La première forme est le théâtre-roman avec Un barrage contre le Pacifique. L’adaptation du roman au théâtre est à la fois une recherche de mode de représentation. Ce texte, c’est aussi une période de la vie de Marguerite Duras, l’enfance de l’art, à proprement parler. Ce sera la recherche du climat, de la langue, de la musique que le roman amène, en confrontation avec la réalité des endroits où il sera représenté, notamment par la mise en scène d’un choeur d’enfants. Mettre en scène La Musica c’est se confronter au sommet de l’art durassien. La musicalité, le demimot, l’écho, le renommé, le revisité; tout dire avec rien. Comment l’imaginaire peut se dire avec très peu de choses. Ce texte renoue avec la tragédie où le mot est vecteur du sentiment et non pas de l’action. Ensuite, une forme de théâtre-danse avec La Maladie de la Mort et Aurélia Steiner. Ce sera une réflexion sur ce qu’est l’écriture et une réflexion sur le corps. Chez Marguerite Duras, il y a une mémoire universelle qui nourrit l’écriture, ce qui lui permet de dire «Je ne suis pas seule à écrire quand j’écris». La mémoire des corps et la mémoire du corps de l’écrivain... Comment ce corps porte d’autres corps. Le corps précède l’intelligence, l’engagement, l’affect. C’est quand il n’y a plus d’action que le corps va prendre sa place, se montre dans sa réalité. Cette forme de théâtre-danse est un travail sur la recherche de l’essence d’un corps. Le lieu même de la résistance c’est le corps. Il faudra trouver en quoi le corps dans La Maladie de la Mort et dans Aurélia Steiner peut aussi être un corps d’Afrique, du Vietnam et de la France.


Quel sera justement ce dialogue entre les trois continents : l’Europe, l’Afrique et l’Asie?


Il faudra inventer le mode opératoire pour chaque continent : la rencontre d’une oeuvre, d’un public, d’un territoire, d’une population. Il faudra trouver des échos différents dans chaque pays : les Carnets retrouvés de Dang Thuy Trâm au Vietnam, le travail dans les villages en Afrique; trouver des repères pour être accessible aux gens, au plus proche de la réalité. Nous réfléchissons aussi aux modes de transmission.
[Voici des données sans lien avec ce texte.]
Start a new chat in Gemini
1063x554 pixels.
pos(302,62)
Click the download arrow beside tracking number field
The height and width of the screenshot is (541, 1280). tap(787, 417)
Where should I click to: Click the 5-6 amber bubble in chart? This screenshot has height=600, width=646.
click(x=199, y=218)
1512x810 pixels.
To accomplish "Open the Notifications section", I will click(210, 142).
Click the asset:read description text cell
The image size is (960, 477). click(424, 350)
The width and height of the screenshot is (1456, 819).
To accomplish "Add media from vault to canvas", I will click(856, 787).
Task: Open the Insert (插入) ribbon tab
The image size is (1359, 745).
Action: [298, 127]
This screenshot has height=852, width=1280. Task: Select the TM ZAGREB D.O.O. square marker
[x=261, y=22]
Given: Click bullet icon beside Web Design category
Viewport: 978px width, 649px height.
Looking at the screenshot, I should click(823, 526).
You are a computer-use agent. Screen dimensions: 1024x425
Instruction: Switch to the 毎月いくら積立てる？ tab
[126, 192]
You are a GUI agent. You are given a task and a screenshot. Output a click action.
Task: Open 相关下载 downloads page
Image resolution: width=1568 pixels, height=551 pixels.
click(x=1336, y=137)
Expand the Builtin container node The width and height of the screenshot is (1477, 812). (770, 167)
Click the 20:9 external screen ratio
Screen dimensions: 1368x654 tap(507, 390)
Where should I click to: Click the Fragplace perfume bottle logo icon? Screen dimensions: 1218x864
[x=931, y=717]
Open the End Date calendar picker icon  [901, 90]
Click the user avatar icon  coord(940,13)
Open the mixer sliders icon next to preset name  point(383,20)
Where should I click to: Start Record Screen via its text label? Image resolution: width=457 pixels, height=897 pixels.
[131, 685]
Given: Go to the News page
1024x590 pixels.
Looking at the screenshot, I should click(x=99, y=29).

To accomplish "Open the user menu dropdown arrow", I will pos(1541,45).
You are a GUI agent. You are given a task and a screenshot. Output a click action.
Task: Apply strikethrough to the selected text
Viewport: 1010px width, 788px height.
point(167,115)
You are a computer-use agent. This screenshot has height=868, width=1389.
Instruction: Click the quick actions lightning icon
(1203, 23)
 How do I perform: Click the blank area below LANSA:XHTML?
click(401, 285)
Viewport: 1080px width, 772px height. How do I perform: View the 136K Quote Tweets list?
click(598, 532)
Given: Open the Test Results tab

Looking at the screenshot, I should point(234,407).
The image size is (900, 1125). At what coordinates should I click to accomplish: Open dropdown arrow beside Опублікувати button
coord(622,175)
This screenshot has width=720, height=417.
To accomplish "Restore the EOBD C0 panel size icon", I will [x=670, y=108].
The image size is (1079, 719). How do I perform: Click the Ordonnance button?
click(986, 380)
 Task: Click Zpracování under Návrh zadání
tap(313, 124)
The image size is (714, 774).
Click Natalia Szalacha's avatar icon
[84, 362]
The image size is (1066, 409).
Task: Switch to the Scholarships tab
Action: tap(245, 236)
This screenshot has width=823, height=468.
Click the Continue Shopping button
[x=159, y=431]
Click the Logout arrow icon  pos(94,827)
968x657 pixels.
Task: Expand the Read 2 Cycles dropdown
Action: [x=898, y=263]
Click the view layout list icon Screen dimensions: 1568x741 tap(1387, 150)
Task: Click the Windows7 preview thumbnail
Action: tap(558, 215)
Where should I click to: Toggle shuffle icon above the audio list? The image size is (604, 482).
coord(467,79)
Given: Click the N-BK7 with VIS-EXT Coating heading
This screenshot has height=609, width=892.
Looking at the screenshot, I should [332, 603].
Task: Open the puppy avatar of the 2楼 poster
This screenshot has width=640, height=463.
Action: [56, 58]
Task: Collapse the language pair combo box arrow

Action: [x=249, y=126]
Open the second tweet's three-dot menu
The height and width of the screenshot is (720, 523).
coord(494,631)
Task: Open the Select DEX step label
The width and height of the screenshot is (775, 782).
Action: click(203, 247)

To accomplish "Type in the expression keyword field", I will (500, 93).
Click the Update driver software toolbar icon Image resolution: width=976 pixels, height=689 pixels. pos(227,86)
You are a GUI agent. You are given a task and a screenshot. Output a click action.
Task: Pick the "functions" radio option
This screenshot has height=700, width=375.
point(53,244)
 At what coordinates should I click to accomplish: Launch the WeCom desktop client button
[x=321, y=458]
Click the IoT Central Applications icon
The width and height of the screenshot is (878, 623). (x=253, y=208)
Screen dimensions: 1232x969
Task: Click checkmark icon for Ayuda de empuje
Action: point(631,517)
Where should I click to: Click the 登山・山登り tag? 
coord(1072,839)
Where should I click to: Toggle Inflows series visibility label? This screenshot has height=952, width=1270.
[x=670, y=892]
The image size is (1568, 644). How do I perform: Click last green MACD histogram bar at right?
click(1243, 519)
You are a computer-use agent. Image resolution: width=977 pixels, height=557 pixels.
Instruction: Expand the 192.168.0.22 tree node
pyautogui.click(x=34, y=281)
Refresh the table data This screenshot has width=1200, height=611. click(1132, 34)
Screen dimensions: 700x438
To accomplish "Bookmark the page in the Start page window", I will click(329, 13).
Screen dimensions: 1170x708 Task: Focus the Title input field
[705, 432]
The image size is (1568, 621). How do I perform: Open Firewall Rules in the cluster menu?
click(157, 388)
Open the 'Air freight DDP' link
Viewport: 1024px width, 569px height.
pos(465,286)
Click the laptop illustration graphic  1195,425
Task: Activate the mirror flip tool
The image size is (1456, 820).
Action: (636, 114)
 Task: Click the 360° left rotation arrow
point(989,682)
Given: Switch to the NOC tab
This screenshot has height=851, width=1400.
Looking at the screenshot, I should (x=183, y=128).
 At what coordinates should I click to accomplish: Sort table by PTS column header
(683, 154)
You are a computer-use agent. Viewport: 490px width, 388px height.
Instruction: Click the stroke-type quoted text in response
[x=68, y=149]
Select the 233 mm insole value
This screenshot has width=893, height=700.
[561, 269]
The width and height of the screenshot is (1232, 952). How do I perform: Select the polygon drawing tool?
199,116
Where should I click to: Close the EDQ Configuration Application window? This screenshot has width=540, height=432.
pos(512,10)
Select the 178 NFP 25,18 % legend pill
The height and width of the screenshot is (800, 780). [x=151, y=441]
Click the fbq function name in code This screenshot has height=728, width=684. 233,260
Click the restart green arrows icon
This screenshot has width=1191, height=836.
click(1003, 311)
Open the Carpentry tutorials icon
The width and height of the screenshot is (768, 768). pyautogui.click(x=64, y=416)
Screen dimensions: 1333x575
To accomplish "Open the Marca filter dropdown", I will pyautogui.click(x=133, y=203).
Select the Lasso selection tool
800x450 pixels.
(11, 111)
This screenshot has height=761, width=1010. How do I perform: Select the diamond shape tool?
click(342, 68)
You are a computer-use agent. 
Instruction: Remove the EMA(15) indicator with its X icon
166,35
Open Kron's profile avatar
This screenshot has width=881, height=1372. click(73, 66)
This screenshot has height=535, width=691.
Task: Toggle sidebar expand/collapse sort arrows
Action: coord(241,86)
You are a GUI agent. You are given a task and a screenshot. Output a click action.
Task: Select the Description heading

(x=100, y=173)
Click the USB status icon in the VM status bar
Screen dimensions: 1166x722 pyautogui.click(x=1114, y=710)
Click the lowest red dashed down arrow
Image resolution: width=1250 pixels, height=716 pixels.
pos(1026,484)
En Afrique, les projets seront accompagnés tout au long de leur réalisation par des acteurs témoins. Ils ne sont pas sur scène à la fin mais participent au processus de création. L’oeuvre est mise en partage avec les acteurs et les personnes qui gravitent autour de la création. Il y aura aussi la mise en place d’un choeur d’enfants. Enfin les oeuvres seront travaillées en bambara, en français et en vietnamien. Au coeur de la création, nous avons toujours la question «à qui s’adresse-t-on?».